This is my first post here, so Hello everyone!

In haskell it is possible to express a constraint "if 'a' and 'b' are instance of 'AB' then 'a' is instance of 'A' and 'b' is instance of 'B'":

class (A a, B b) => AB a b ...

Is it possible to express the converse - "if 'a' is instance of 'A' and 'b' is instance of 'B' then 'a' and 'b' are instance of 'AB'"?

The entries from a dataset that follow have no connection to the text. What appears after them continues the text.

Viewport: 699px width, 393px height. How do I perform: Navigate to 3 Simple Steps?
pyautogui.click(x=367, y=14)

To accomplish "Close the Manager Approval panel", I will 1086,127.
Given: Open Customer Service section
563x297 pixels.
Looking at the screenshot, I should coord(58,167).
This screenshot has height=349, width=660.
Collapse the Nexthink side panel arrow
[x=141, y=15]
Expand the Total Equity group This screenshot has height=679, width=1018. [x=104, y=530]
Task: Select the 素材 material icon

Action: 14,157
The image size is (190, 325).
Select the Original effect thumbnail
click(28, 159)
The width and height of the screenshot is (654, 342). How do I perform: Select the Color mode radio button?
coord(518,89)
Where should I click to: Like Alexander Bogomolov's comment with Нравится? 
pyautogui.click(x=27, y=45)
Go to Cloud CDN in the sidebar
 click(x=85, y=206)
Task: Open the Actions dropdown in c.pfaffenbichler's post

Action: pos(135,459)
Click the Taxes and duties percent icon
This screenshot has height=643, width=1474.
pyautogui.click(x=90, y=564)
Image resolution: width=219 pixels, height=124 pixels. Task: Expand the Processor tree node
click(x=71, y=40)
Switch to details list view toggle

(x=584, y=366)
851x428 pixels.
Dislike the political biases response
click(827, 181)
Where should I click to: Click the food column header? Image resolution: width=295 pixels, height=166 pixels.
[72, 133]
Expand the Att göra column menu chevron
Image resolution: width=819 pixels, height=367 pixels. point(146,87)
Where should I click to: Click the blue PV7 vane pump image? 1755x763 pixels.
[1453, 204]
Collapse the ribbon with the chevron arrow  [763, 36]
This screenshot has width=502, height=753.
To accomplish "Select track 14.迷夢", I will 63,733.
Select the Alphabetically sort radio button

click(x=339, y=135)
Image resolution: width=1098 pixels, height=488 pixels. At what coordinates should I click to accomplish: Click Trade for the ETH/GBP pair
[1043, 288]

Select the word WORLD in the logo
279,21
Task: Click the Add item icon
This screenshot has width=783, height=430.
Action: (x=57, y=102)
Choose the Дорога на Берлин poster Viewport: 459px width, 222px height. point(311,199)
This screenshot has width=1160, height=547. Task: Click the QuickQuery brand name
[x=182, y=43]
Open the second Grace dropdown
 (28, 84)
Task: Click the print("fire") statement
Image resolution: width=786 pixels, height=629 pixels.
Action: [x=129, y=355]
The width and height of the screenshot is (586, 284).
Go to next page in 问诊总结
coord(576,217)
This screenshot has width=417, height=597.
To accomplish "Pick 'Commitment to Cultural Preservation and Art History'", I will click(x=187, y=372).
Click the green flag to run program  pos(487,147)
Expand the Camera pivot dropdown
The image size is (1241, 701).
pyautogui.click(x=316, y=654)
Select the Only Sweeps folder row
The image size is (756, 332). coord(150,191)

I want to create a list of shapes that can be tested for intersection. I think that possibility of expressing such constraints would allow to doing this in a "Object Oriented" way:

data Circle = Circle { ... }
data Square = Square { ... }

class Shape a

class Intersect a b where
    intersect :: a -> b -> Bool

-- pseudo haskell - "If 'a' is instance of 'Shape' and 'b' is instance of 'Shape' then 'a' and 'b' are instance of 'Intersect'"
-- maybe some type hackery allows to express this?
constraint Shape a, Shape b => Intersect a b

instance Shape Circle
instance Shape Square

instance Intersect Circle Circle ...
instance Intersect Circle Square ...
...

data ShapeBox = forall a. Shape a => ShapeBox a

foo = let x:y:_ = [ShapeBox Circle { ... }, ShapeBox Square { ... }, ...]
      in intersect x y -- this should work because we know for sure that there is an instance of Intersect for type of 'x' and type of 'y'

Is such idea already described somewhere?